Load-shedding weighs on Resilient
JSE-listed and retail-focused Resilient Reit recorded retail sales growth of 9.4% for the period ended December, driven by the rightsizing of tenant stores, relocations and other tenant-focused initiatives.
However, Resilient did not reap the full benefits of the strong trading performance during the reporting period as a result of increased costs associated with load-shedding.
“Additional diesel costs amounted to R11.7m with about R6m in additional maintenance costs relating to air conditioning and other electrical equipment,” the company said.
The real estate investment trust owns 27 assets in SA, where its strategy is to invest in dominant retail centres with a minimum of three anchor tenants, with others predominantly national retailers.
It holds a 40% stake in France Retail Property Investments, which owns four regional malls, and a 3.96% stake in JSE-listed Hammerson.
The company said loadshedding had limited the positive effects of solar installations without battery or full generator support. Resilient will accelerate the rollout of solar installations from installed capacity which peaks at 32.2MW to 43.52MW by the end of April 2023, and to 57.22MW by December 2023.
At the end of December, Resilient produced 14.6% of its own electricity, with this expected to rise to 19% in April, and about 25% by December 2023. The company is targeting production of more than 50% of its own electricity by 2027.
“Energy supply and cost has become a major variable in forecasting net operating income,” said the company. In a changing consumer environment, it continues to deal with structural changes affecting retail properties. These include rightsizing department stores, increasing exposure to grocery retailers as well as introducing relevant retail brands to its malls. “We are mindful of the challenging economic environment, hence will focus on investing in dominant retail centres with a high percentage of corporate tenants.”

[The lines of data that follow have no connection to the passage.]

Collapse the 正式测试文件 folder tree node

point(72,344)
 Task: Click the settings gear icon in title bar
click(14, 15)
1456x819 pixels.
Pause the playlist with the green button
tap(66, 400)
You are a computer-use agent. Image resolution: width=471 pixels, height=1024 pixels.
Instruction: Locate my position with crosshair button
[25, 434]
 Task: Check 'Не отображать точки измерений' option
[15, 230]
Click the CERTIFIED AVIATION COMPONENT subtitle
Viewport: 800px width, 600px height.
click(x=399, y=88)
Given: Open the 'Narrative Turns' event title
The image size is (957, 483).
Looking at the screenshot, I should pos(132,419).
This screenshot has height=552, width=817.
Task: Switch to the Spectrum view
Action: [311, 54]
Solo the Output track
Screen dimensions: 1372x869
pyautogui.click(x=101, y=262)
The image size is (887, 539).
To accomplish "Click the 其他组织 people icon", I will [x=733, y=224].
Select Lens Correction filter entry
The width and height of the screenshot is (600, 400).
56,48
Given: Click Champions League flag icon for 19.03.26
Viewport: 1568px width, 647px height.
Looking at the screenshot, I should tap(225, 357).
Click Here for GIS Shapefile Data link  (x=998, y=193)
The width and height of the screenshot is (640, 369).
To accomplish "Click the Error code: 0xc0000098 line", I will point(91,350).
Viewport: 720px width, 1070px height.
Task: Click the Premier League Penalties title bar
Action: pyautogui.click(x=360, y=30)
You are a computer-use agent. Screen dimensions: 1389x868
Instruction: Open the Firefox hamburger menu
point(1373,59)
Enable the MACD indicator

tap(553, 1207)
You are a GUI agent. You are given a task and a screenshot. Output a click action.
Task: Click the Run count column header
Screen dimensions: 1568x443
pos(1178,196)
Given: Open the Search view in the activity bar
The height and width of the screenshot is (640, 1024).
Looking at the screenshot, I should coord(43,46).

During the reporting period, the SA portfolio recorded net property income growth of 6% excluding Covid-19 rental discounts granted in the prior year.
Vacancies fell to 1.7% following new leasing activity including the new Spar at Mams Mall.
In August 2022, Resilient increased its offshore stake in RPL from 25% to 40% at a cost of R579.7m.
Resilient said due to Covid-19 restrictions in Europe, greater rental concessions and discounts to tenants were granted.
This portfolio recorded a drop in retail sales resulting in a lower-than-expected distributable earnings forecast. Net operating income is forecast to be €8m (Resilient’s share) for the 2023 financial year and is expected to grow at 15%-20% annually during the 2024 and 2025 financial years.
For the interim period, Resilient declared a dividend of 203.98c per share. At the close on Thursday, its share price was down 0.50% to R48.07.